Interlude

On le voit, dans Rayuela, Cortázar s’applique à démonter la mécanique habituelle de l’action romanesque de sorte que le lecteur ne puisse reproduire son activité normale qui l’enferme dans un illusionnisme où il ne peut être que témoin. Les climax se jouent dans des scènes assez absurdes ; au contraire, les scènes habituellement clés sont purement et simplement éludées ; lorsque le texte ouvre un horizon d’attente, ce n’est que pour mieux décevoir son lecteur.

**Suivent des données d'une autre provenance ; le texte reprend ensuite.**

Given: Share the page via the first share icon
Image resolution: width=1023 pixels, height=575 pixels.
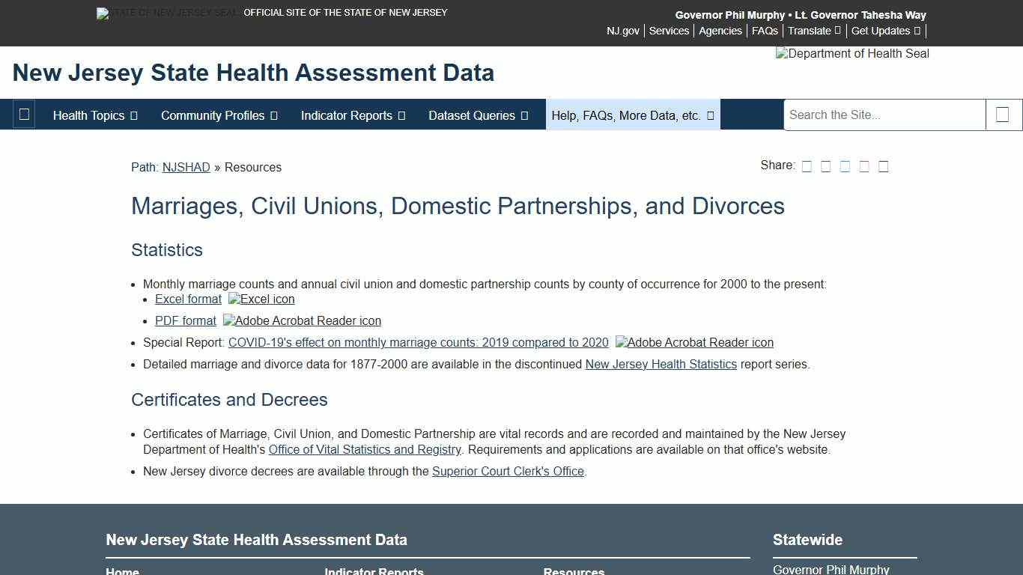Looking at the screenshot, I should 807,165.
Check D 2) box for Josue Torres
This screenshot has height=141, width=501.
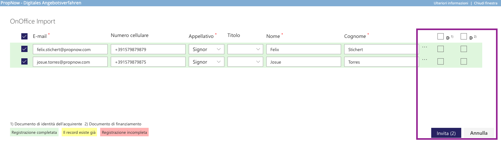point(464,61)
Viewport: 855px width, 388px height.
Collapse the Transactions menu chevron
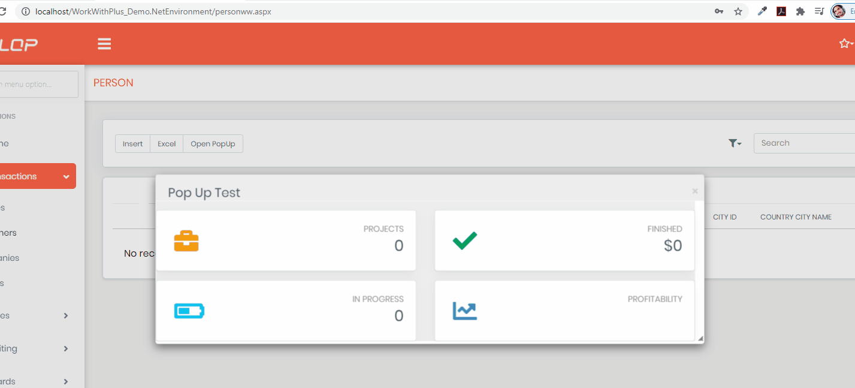pos(66,176)
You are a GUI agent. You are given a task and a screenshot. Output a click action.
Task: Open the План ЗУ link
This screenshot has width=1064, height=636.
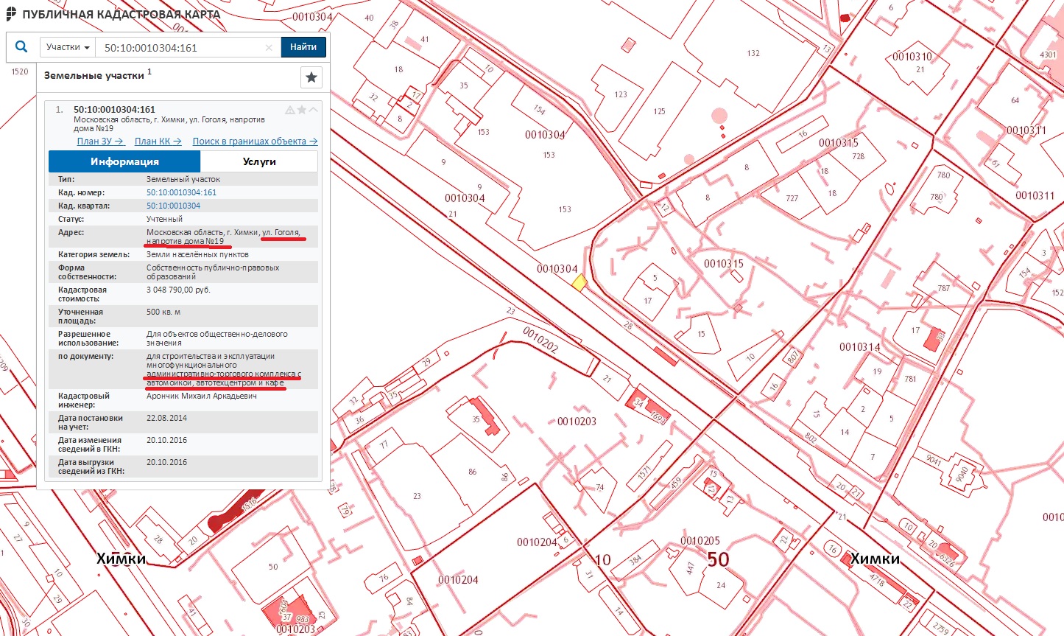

Les personnages se substituent même à lui pour décoder l’action, en produisant un effort interprétatif, en convoquant à sa place le scénario intertextuel et en l’appliquant sur l’action.

Par ailleurs, nous avons vu à quel point l’énonciation est instable dans Rayuela : d’un chapitre à l’autre, le lecteur doit suppléer à ces instabilités en faisant des hypothèses de lectures, par inférence, analogie et attribution hypothétique.

Par ce travail de sape des fondements traditionnels du roman –l’énonciation et la diégèse–, Cortázar réussit à mettre en oeuvre son projet initial : le lecteur ne peut plus lire comme à l’habitude. L’auteur doit encore lui suggérer d’autres manières de lire, et il le fera par le biais des personnages, qui sont eux-mêmes des lecteurs très particuliers.